Stored dataset items
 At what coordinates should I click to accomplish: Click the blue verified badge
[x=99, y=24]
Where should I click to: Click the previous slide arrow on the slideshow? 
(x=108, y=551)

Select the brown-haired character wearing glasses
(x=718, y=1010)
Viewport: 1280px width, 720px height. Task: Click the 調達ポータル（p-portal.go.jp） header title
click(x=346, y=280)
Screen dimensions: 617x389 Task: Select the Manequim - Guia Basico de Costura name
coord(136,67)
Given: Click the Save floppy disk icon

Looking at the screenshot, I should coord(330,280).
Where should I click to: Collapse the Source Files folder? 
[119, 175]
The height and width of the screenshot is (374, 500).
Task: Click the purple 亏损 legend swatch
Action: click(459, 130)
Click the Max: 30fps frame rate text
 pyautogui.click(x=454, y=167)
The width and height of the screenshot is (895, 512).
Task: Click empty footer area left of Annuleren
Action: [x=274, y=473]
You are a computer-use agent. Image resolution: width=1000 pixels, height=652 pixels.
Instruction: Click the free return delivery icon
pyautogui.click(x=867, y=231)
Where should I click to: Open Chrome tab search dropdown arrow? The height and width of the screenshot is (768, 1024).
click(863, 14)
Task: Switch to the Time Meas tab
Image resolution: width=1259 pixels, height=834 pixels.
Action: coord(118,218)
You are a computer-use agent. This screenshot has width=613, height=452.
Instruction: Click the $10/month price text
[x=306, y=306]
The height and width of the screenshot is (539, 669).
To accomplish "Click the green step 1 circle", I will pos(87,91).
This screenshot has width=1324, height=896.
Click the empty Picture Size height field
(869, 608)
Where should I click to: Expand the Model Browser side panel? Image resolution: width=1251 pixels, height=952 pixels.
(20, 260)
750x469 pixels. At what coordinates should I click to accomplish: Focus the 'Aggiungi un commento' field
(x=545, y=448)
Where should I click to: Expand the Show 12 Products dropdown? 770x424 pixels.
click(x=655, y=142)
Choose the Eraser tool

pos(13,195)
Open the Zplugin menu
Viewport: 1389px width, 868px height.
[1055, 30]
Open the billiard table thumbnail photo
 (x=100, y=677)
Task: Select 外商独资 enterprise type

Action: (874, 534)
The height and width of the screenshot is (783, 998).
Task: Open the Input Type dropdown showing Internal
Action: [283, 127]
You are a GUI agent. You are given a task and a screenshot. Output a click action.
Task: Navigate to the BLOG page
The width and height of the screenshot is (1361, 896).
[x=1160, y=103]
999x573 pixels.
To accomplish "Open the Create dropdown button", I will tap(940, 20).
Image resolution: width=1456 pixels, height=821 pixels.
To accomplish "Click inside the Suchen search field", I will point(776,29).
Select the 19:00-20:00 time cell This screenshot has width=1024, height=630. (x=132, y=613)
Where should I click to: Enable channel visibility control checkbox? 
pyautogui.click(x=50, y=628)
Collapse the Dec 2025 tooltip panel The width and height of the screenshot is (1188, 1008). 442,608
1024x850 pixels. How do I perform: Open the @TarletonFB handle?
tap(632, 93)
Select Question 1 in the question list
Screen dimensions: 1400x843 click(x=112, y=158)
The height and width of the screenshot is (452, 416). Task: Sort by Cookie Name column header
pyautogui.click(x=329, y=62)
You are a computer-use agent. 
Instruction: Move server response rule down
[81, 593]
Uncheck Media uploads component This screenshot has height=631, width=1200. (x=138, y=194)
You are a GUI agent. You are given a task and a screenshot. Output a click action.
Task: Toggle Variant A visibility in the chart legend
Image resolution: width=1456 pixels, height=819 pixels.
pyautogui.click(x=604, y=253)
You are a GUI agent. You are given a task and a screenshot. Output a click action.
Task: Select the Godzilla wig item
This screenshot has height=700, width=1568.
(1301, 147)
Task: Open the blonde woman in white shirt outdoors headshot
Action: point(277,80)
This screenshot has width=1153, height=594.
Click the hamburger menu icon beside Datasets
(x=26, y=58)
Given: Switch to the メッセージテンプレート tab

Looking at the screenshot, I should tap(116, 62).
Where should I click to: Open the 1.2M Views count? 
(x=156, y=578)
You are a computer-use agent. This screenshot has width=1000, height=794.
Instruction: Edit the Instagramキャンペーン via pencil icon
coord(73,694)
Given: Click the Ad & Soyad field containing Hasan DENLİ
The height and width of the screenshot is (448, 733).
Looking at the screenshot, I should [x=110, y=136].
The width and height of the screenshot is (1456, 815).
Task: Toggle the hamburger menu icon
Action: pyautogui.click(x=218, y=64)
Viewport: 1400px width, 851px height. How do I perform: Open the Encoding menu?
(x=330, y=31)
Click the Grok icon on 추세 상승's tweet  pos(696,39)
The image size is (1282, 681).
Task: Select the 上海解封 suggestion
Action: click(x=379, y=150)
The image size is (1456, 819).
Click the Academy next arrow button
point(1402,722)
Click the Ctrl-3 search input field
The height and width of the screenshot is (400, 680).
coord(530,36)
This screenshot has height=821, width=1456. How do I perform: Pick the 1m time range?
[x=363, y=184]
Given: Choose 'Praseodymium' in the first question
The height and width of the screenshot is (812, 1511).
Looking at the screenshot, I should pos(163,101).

-- Task --
Gather each line from the records above that contains the string "field".

-- Task output --
Click the empty Picture Size height field
750x469 pixels. At what coordinates should I click to accomplish: Focus the 'Aggiungi un commento' field
To accomplish "Click inside the Suchen search field", I will point(776,29).
Given: Click the Ad & Soyad field containing Hasan DENLİ
Click the Ctrl-3 search input field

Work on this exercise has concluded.